Furthermore, it doesn’t make economic or practical sense. Publishers will be better off in the long term if people with disabilities have better access to educational and economic opportunities. People with disabilities are the most logical customers for digital ebooks. We need to drive to a future where those people who can afford books easily can, and those that cannot are not denied access to this critically important content.
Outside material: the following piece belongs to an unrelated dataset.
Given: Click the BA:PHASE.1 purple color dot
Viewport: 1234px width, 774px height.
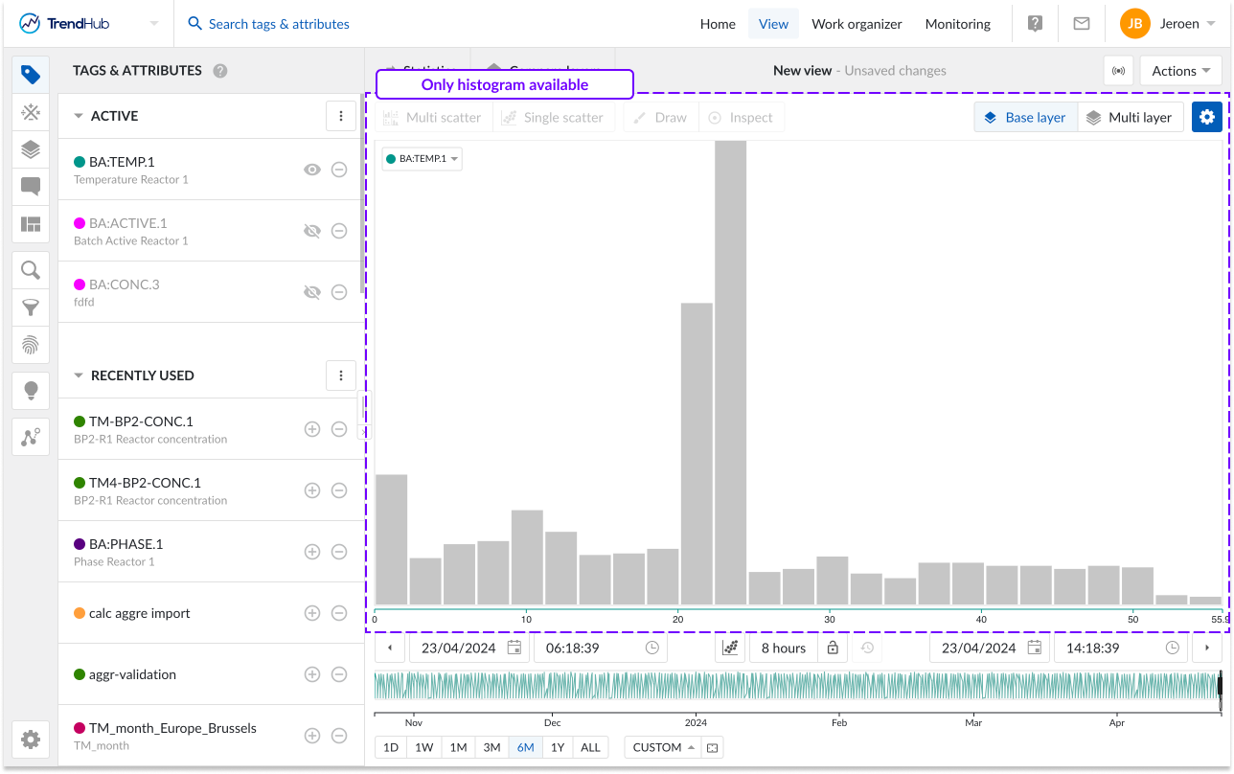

As your country moves to implement the Marrakesh Treaty for all the good and wonderful reasons of helping people who are blind or have other disabilities that interfere with reading print, please advocate for a copyright exception without the poison pill of limiting this law to books that cannot be purchased. If we can do that together, we will advance the cause of ending the book famine, and providing far better opportunities for people who need accessible books the most, and are least able to afford them.

Comments

Jim Fruchterman said…
The following comments by Marcus Low, a blind activist from South Africa who was part of the Marrakesh Treaty negotiations, were made on an email list discussing this topic especially around Canada's proposed Marrakesh implementation legislation, and are reproduced here with his permission

There is another serious problem with commercial availability that is widely underappreciated and that is potentially very limiting and frustrating to blind people like myself.
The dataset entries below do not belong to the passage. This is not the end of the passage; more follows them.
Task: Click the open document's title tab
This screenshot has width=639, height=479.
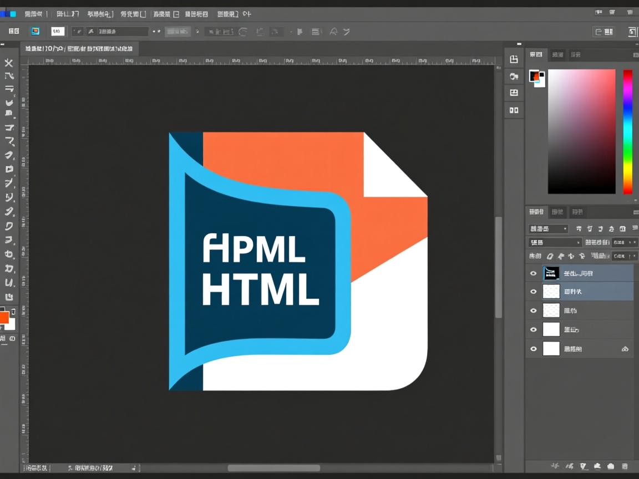Action: pos(79,49)
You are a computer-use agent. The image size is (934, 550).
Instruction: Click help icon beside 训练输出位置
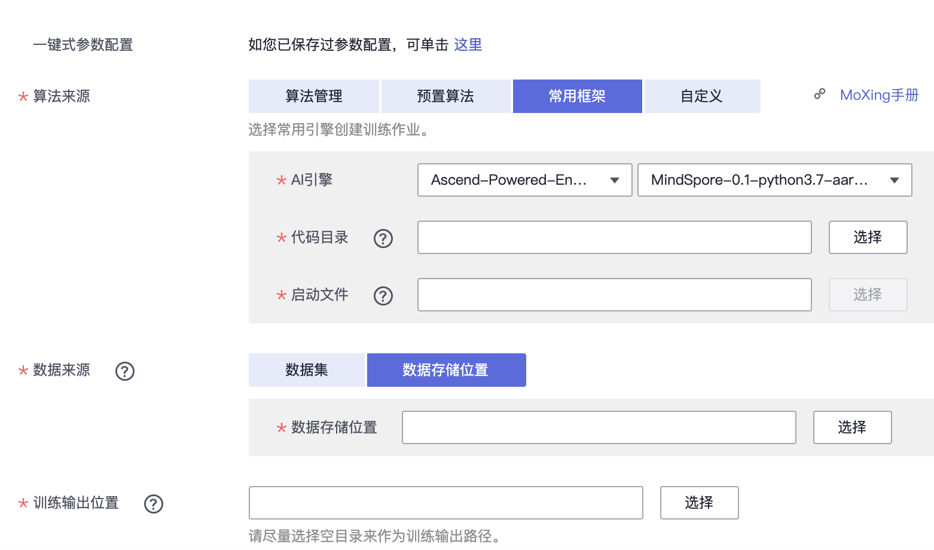coord(153,504)
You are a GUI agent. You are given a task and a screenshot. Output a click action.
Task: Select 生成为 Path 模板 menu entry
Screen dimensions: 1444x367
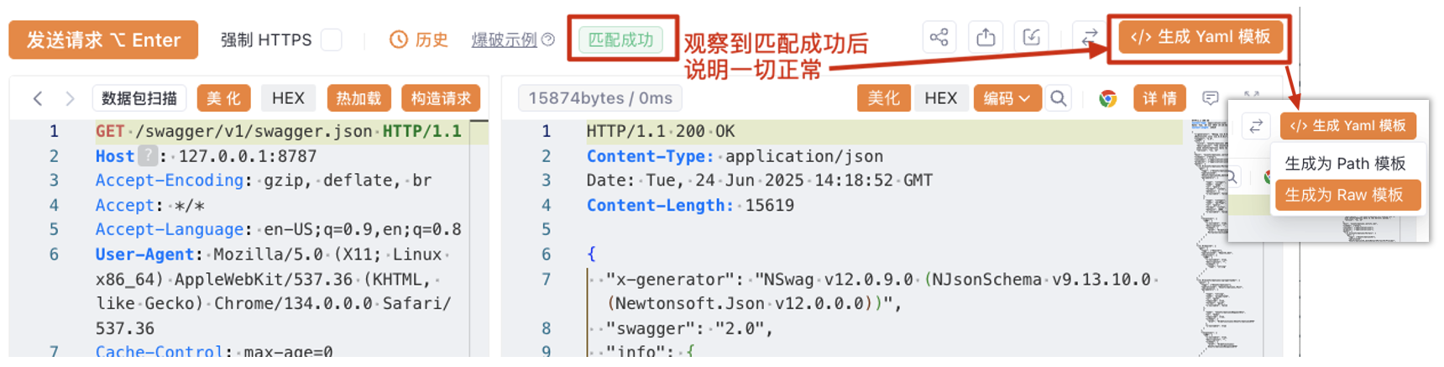pyautogui.click(x=1345, y=164)
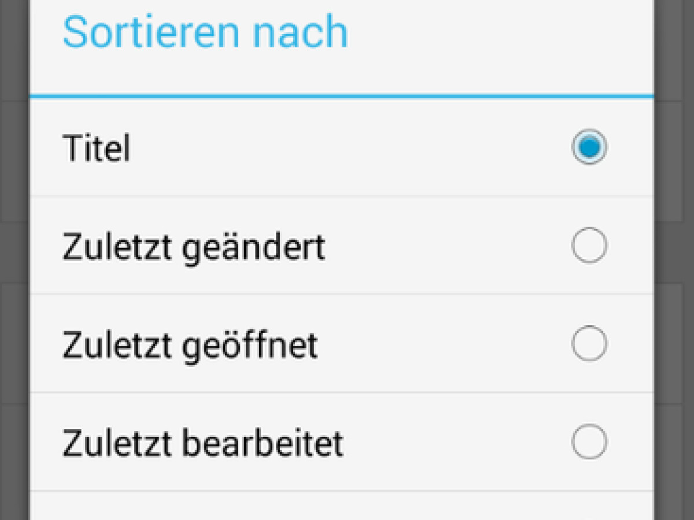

In short, in many cases where there will be a commercially available version of a book on the market in an accessible format, that book might not be available in the right accessible format for a specific individual. Here are two ways in which this problem works:
1. In some cases the only commercially available accessible version of
a book will be the Kindle version. In such a case people who do not have a Kindle or a device with an accessible Kindle app will be excluded (same goes for books exclusive to iBooks or Kobo etc.). For middle class people in rich countries this may not be such a big problem since people could simply buy the additional devices needed, but in poor countries it creates a very significant barrier to accessing books.
2. In some cases the only commercially available accessible version of
a book will not be sufficiently accessible. Some people need accessible format books that allows for reading with a refreshable braille display, but not all commercially available “accessible formats” allow for that. Personally I need books in formats that are highly navigable, like DAISY, but many commercially available accessible formats offer only very poor navigability. Commercial availability is likely to recreated the situation where people like myself have to struggle with insufficiently accessible commercially available books while more accessible versions of those books exist, but are unavailable due to legal barriers.

I fully agree with the concerns raised by Jim and others.

For an important country like Canada to include commercial availability it in their implementation of Marrakesh is not only bad in itself, but sends a very bad message to the rest of the world.

I would like to support the WBU and CNIB in whatever way they decide to challenge this crippled implementation of Marrakesh.